Dollar Hegemony, Again

By Michael Doliner

March 08, 2019 "Information Clearing House" The United States Entity lost the war in Iraq. That fact determines the Entity’s position in the Middle East today. After having destroyed Saddam’s army and dispossessing the Sunnis in favor of the Shi’ites, after Abu Ghraib and it’s indelible pictures, after the total destruction of Fallujah, in short after a victory achieved with the utmost brutality, contempt and humiliation of Iraq and Iraqis, the Entity was in charge. Then the “insurgents” appeared. They put improvised explosive devices along the roads so, with a phone call, they could destroy patrols of the Entity. They made car bombs so that every vehicle approaching a check-point might spell doom. They donned suicide vests to blow themselves and any nearby Entity soldiers up. Entity soldiers couldn’t go into the streets. Every move they made could be their last. The enemy was everywhere and nowhere. These people would rather die then be ruled by these idiotic mechanized barbarians. Everything seemed peaceful, but at any moment, out of nowhere, they could be blown to pieces. That kind of thing wears on you. Their patrols, pointless bouts of Russian roulette, ended up as parked “search and avoid” missions. Life went on without the clanking monsters. Entity bases were like Kaposi sarcoma in AIDS patients. The Entity’s attempts at reconstruction were comically inept – roads to nowhere and chicken processing plants for chickens no one wanted. In short the Entity’s occupation of Iraq after the victory, other than being a disaster of comical incompetence, was non-existent. Muqtada Al-Sadr, the Shi’ite cleric, had much more power than the Entity. Eventually Iraq rejected the Entity’s status of forces agreement (SOFA). In other words the Iraqi puppets the Entity had installed unceremoniously kicked the Entity out of the country.
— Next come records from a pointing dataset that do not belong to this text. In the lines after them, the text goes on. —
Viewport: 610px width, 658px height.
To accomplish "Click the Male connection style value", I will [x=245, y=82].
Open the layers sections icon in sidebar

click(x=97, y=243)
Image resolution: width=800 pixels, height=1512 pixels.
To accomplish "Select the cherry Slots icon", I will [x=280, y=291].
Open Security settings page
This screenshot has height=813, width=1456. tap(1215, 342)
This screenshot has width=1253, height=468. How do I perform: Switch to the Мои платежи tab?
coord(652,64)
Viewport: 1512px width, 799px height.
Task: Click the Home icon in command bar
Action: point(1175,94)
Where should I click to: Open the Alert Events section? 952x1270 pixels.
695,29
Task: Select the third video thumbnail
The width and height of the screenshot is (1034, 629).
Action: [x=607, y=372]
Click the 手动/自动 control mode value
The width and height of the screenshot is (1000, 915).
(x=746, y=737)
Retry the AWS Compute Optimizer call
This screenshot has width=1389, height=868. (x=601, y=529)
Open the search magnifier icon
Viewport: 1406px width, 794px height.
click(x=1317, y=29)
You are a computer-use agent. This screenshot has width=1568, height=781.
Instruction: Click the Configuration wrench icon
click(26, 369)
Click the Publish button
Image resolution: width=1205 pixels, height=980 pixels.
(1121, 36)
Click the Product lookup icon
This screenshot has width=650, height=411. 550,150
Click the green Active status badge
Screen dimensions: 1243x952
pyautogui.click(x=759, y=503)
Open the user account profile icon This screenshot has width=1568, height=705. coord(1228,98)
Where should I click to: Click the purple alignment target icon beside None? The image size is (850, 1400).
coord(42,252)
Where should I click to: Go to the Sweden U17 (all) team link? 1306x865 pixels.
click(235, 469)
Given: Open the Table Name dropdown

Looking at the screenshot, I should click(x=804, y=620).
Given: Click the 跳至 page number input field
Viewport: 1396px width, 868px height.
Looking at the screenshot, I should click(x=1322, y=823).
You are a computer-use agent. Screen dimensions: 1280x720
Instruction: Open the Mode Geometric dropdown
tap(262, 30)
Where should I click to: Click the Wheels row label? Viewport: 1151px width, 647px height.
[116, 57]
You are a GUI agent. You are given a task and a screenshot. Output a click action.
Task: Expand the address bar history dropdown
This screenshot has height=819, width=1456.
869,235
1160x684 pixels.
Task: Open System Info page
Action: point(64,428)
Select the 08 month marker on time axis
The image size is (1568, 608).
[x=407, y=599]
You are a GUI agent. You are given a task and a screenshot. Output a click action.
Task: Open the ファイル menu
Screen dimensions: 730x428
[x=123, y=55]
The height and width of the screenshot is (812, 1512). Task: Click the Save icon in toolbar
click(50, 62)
Until that time the Entity had been running a protection racket in the Middle East. But after the loss of Iraq these threats seemed a lot less plausible. The game was: oil had to be sold in dollars. Know as Dollar Hegemony, this racket allowed the Entity to print money. Oil backed the dollar just as gold once had. Governments had to maintain large supplies of dollars to protect against “emergencies,” that is, dollar shortages during speculative attacks on their currencies. “To prevent speculative and manipulative attacks on their currencies, the world’s central banks must acquire and hold dollar reserves in corresponding amounts to their currencies in circulation.” The Entity enforced dollar hegemony with military threats. One of the most important reasons for the Entity’s attack on Iraq was Saddam’s abandoning of dollar hegemony. He had begun to sell oil in euros. The Entity had to stop that. It invaded, and as soon as it was victorious, reversed that policy. Dollar hegemony restored. But the loss in Iraq revealed The Entity’s protection racket as a bluff. It’s threats were suddenly unconvincing.